Atanasiu used the month of September as the starting point for the analysis since the Fed’s dot plot reflects the level of interest rates that officials think will be appropriate by year-end for each of the next handful of years. The conclusion was that the dots were accurate in only predicting where interest rates would be in December of the same year because policymakers were unlikely to change course in a major way during such a short period of time.

At the center of the financial market’s reaction to the Fed’s surprisingly dovish policy update was a substantial drop in Treasury yields, which continued to set the tone for the rest of the financial market on Thursday.

Treasury yields fell for another day, sending the policy-sensitive 2-year rate
and benchmark 10-year yield
down by more than 10 basis points each to 4.34% and 3.91% respectively, or the lowest levels in months. All three major stock indexes


were up in New York afternoon trading, with the Dow Jones Industrial Average touching a record intraday high, while the ICE U.S. Dollar Index
plunged 1%.

Meanwhile, fed funds futures traders grabbed hold of the Fed’s dovish sentiments and ran with it.
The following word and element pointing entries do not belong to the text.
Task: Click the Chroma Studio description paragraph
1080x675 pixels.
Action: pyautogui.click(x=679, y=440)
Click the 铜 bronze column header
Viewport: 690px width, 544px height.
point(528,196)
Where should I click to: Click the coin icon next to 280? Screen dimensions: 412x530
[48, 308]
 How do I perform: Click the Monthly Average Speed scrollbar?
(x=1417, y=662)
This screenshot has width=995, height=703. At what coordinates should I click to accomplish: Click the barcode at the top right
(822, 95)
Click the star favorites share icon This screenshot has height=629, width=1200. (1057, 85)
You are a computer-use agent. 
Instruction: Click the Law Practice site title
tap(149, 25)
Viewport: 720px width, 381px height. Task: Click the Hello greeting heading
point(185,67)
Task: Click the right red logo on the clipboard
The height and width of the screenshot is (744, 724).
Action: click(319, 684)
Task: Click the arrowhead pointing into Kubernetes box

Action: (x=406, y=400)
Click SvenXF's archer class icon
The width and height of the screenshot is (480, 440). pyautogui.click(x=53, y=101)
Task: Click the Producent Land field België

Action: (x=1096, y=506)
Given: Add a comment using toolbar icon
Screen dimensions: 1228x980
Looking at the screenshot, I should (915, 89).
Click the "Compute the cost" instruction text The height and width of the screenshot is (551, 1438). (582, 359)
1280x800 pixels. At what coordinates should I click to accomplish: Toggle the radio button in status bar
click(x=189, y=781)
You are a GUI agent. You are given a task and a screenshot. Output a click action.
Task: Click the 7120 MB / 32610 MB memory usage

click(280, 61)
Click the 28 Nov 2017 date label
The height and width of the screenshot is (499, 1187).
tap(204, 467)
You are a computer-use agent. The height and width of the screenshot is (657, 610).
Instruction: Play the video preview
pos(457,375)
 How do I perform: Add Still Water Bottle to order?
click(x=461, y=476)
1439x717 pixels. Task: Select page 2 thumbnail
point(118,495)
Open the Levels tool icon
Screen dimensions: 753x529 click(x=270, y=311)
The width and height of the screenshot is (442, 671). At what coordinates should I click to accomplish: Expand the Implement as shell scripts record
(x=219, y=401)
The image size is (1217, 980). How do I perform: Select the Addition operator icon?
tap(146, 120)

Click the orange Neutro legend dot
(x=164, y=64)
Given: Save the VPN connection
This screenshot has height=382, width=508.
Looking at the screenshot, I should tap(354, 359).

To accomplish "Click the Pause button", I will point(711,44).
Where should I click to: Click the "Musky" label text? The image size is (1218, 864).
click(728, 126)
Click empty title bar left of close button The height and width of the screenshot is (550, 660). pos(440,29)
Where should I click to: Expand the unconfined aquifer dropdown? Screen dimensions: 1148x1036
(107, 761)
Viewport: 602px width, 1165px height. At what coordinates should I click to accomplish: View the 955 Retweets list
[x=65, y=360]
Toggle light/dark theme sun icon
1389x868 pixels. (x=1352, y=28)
They’re now pricing in an 88% chance that the central bank cuts its policy rate in five to seven quarter-point increments by next December, or more than the three rate cuts implied by the Fed’s projections.

Read: The market is almost always wrong about what the Fed will do next, Wall Street economist warns

“We still think there’s a bit of gulf between the amount of cuts expected by markets and what the Fed is telling us,” said Michael Reynolds, vice president of investment strategy at Glenmede, which oversees almost $42 billion in assets. “The Fed is getting us prepared for a Goldilocks scenario, in which nothing else gets in the way. But history shows that things tend to pop up and disrupt things along the way.”

He cited a variety of “unknown unknowns” over the past two years, such as supply-chain disruptions that followed the U.S. onset of the Covid-19 pandemic and Russia’s invasion of Ukraine. The biggest outstanding risk that remains now is what happens to oil prices, which could set investors up for a “nasty surprise” if they suddenly go higher, he said.

“Time will tell what the appropriate level for interest rates really is, but the market and the Fed may be getting ahead of themselves,” Reynolds said via phone. “Nobody is a perfect predictor or arbiter of where interest rates will go and the conclusion here is that there could be less than three rate cuts in 2024 or more than that. People tend to take the Fed at its word, but there’s too much uncertainty to anticipate that with any certainty.”

Wednesday’s surprisingly dovish interest-rate outlook from the Fed handed financial markets their best cross-asset performance on a Fed-announcement day in almost 15 years, according to Bloomberg.

“There were a lot of opportunities for [Fed Chairman Jerome] Powell to push back on the loosening of financial conditions that we’ve seen over the last couple of months, and he certainly didn’t,” said Dan Eye, chief investment officer for Pennsylvania-based Fort Pitt Capital Group, which manages $5 billion in assets.

“The market has had to do a lot of the work and heavy-lifting over the last two years, by repricing assets with 500+ basis points of tightening. That’s a lot of work for the financial market to get through, and yesterday was a confirmation that the work has generally been done,” Eye said via phone on Thursday.

Now, “the market is pricing in a lot of good outcomes — a soft landing, Fed rate cuts, and inflation moving back to 2%.”